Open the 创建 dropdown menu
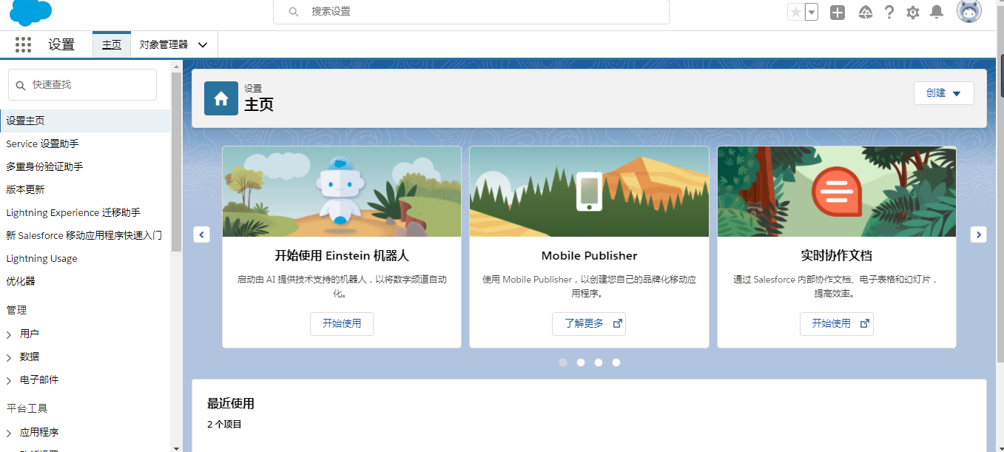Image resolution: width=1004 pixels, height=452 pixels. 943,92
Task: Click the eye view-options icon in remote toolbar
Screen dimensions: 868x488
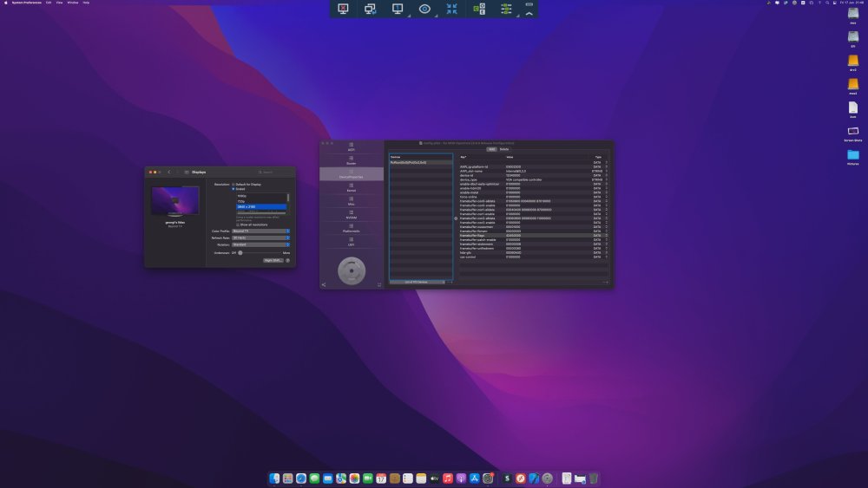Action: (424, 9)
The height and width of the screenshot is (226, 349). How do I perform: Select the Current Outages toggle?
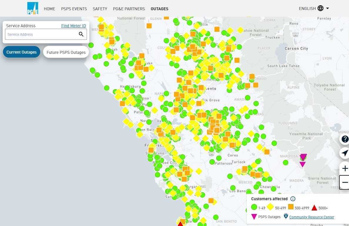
———
→ **Work instruction**:
Please reproduce the material above word for word, without its images.

→ **Solved exercise**:
Open the 创建 dropdown menu
Image resolution: width=1004 pixels, height=452 pixels. 943,92
Task: Click the eye view-options icon in remote toolbar
Screen dimensions: 868x488
Action: (424, 9)
The height and width of the screenshot is (226, 349). How do I perform: Select the Current Outages toggle?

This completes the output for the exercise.